Le combinazioni non sono infinite
L'algoritmo comprime cognome e nome in sei lettere soltanto, prendendo le consonanti e poi le vocali. Sei lettere per due parole intere: la perdita di informazione è enorme. Aggiungi data, sesso e comune e ottieni comunque un insieme finito di codici. Con oltre 59 milioni di residenti, qualche collisione è inevitabile — non è un bug, è aritmetica.

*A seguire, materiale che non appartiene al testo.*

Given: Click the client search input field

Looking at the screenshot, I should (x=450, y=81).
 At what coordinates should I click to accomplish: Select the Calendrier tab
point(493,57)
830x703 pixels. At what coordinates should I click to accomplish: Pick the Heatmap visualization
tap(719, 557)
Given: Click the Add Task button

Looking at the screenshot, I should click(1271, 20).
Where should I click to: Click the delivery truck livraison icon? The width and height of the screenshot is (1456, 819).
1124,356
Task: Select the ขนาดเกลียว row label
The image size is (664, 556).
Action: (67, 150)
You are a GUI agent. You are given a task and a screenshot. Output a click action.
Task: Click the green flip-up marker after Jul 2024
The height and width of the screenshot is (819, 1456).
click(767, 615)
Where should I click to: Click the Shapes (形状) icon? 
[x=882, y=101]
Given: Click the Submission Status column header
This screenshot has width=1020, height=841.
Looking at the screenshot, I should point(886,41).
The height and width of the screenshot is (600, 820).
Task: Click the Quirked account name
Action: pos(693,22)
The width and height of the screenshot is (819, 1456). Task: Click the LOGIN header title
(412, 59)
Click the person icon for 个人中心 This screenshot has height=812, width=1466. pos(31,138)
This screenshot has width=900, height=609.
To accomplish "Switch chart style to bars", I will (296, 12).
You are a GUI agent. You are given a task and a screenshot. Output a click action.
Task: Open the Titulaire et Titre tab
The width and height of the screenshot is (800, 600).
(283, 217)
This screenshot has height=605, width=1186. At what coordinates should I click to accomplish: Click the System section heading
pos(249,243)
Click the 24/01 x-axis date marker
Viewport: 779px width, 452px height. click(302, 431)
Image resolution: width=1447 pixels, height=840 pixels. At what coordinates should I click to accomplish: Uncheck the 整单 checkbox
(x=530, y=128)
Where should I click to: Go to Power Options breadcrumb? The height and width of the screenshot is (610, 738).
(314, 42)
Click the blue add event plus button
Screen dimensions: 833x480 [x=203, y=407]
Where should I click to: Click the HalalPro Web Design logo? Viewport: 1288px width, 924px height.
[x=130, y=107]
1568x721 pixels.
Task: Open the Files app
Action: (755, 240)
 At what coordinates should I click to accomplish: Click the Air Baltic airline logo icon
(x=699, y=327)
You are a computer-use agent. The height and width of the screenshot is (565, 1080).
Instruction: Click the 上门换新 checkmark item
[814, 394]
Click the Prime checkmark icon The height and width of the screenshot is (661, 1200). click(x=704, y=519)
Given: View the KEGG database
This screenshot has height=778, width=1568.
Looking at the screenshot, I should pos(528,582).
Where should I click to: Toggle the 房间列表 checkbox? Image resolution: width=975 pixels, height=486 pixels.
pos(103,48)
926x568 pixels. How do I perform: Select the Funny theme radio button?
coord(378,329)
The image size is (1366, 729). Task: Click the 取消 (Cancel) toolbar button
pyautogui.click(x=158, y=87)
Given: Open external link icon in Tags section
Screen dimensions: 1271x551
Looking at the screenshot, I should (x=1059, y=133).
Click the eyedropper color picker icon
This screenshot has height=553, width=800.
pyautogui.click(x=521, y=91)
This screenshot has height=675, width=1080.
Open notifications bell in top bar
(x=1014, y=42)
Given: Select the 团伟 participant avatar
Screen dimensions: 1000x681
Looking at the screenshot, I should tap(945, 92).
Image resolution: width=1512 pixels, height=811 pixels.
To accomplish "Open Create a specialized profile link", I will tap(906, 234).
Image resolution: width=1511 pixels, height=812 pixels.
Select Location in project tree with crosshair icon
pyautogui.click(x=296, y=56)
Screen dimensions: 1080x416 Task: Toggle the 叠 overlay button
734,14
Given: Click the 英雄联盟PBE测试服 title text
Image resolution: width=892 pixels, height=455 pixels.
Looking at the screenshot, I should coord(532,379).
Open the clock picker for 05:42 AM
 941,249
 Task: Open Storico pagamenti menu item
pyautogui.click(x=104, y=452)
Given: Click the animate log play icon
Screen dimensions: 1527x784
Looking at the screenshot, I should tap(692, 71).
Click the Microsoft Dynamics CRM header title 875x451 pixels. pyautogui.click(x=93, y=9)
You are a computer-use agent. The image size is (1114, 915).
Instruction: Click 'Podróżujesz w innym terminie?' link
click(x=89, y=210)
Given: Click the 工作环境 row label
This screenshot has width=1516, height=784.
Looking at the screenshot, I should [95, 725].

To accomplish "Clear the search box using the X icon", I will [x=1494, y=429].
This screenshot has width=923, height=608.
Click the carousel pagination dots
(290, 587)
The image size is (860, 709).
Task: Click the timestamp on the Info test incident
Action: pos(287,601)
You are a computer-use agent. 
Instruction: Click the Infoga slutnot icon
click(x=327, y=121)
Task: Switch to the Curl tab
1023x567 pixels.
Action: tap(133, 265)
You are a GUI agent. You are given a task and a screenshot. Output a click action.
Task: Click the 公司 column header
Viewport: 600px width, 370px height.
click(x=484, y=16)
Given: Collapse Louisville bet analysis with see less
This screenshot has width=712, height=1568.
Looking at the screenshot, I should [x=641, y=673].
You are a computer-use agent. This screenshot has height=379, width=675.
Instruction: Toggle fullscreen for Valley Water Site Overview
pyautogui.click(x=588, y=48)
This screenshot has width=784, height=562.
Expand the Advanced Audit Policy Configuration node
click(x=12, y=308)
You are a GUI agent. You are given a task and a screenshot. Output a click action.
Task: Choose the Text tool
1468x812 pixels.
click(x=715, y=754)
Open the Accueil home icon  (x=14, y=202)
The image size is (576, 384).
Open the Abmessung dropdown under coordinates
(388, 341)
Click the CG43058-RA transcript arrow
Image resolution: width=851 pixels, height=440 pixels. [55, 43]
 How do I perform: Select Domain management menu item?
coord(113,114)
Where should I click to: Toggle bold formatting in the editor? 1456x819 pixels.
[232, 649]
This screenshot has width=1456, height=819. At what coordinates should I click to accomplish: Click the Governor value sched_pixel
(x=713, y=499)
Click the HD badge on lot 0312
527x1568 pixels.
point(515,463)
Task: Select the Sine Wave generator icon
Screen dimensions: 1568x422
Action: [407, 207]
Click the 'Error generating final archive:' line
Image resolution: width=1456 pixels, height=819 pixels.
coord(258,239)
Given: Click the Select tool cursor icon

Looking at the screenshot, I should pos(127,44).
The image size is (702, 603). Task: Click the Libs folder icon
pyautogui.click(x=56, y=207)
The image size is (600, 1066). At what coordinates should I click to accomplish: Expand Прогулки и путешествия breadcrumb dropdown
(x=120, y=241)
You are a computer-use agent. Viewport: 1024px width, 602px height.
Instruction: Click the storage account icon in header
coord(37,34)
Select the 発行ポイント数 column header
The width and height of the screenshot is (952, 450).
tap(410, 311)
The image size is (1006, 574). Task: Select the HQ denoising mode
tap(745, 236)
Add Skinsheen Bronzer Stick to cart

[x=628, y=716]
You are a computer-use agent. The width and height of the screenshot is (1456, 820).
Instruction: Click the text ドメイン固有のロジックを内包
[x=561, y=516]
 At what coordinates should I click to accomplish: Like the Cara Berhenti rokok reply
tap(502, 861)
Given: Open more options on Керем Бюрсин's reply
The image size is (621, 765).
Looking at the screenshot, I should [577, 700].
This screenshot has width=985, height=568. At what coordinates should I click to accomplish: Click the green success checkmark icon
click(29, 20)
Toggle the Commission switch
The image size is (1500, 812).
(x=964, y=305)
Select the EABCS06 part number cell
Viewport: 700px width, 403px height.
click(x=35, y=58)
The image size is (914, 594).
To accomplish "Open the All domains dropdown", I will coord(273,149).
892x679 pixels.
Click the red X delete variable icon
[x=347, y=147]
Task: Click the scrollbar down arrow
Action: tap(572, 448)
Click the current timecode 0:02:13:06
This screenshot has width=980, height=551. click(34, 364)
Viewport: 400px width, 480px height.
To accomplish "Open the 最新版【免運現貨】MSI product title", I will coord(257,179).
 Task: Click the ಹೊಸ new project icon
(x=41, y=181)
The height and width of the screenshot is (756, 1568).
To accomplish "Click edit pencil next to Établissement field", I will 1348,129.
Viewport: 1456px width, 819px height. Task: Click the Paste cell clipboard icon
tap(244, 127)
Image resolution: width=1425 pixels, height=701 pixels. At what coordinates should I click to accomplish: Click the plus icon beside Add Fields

La demografia concentra i casi
Alcune coincidenze sono molto più probabili di altre. Ecco i terreni più fertili:
- Cognomi diffusissimi: Rossi, Russo, Ferrari, Esposito, Bianchi
- Nomi classici: Mario, Giuseppe, Francesco, Maria, Anna
- Città grandi, dove nasce più gente e quindi le combinazioni si saturano prima
- Date "calamita" come il 1° gennaio o il giorno di Natale
Il caso da manuale:
Due Mario Rossi nati a Roma il 15 marzo 1985 arrivano entrambi a questo codice grezzo:RSSMRA85C15H501X
A quel punto chi è il "vero" RSSMRA85C15H501X? Nessuno e tutti — finché non interviene la regola.
Come l'Agenzia delle Entrate scioglie il nodo
La soluzione è elegante nella sua semplicità. L'Agenzia delle Entratetiene un codice fermo (il primo arrivato, di norma) e modifica gli altri sostituendo alcune cifre con delle lettere, secondo una tabella prestabilita. Il meccanismo affonda le radici nel DPR 605/1973, la norma che ha istituito l'anagrafe tributaria e il Codice Fiscale stesso.
La sostituzione parte da destra. Si tocca per prima la cifra in posizione 15, l'ultima prima del carattere di controllo, e si risale verso sinistra solo se serve un altro codice ancora libero.
L'ordine, passo per passo
- Si converte la cifra in posizione 15 (l'ultima utile)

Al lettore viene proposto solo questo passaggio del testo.